Springfield, Illinois. Summer, 1999. A storm is brewing - well, a few storms, if you want to get metaphorical about it. Uncle Harvey, who apparently used to be a pretty normal guy, has lately found the bend in the road, and gone briskly around it. He is, to use a very gentle term, not golfing with a full set of clubs. Uncle Harvey believes, and this is a little hard to explain in just a few words, that he is ... connected, I suppose, with the Weather Channel - that he is, in fact, their 'Local Forecast.'

Sorry if that sounds vague: Thompson handles this, and the whole novel, in a very subtle way, building layer upon layer of weirdness until we get a clear picture of this unusual assortment of people she's created. The point is, all Harvey knows, or apparently understands, is the Weather Channel. When you can get him to utter a coherent sentence, it's usually a weather forecast. That's Uncle Harvey: a sweetheart, but living on another intellectual plane.
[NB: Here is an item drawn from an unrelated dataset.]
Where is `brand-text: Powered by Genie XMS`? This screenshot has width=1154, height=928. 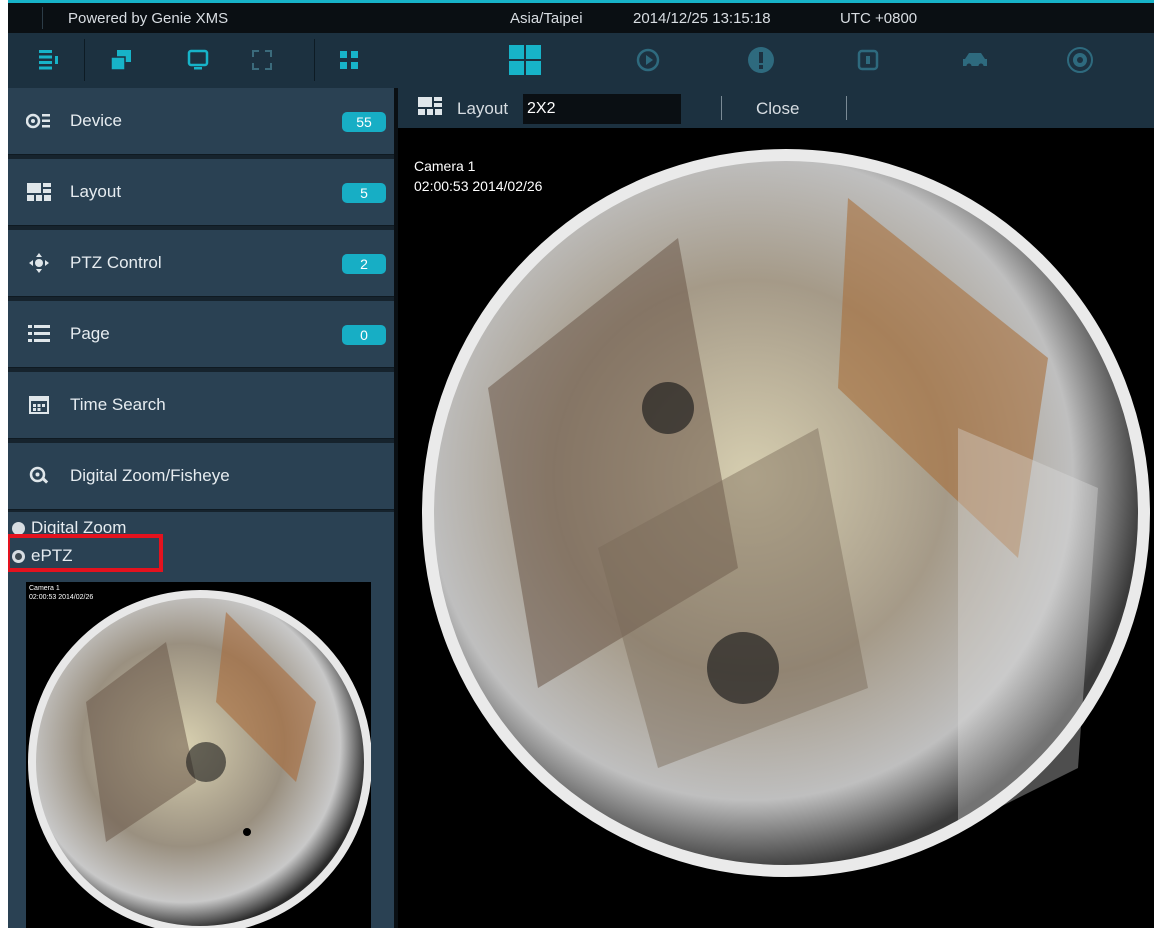 brand-text: Powered by Genie XMS is located at coordinates (148, 18).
Now here's his niece, Josie, a teenager, a young girl with - according to her mother, Elaine - some serious behavioral problems. Josie and Uncle Harvey will come together later in the novel, will unite to defeat a villain and change Harvey's life forever. We also have Rolondo, a rapscallion from L.A. who will wander into the lives of some of our new friends; he's a fascinating character, too. And can we forget Elaine, Josie's mom, whose efficiency in the business world conceals a desperate longing in her heart? I think not.

Thompson, who was nominated for a 1999 National Book Award for a collection of short fiction (Who Do You Love), writes delicately, letting the characters build themselves right before of our eyes. We come to like them, to care about them - not because Thompson requires us to, but because of who they are, and who they want to be. The novel's conclusion is emotionally satisfying, but not in a schmaltzy way. The novel reminds me a little of Ben Sherwood's The Man Who Ate the 747: it keeps you chuckling, until it sneaks up and smacks you with a serious moment or two. I liked it very much.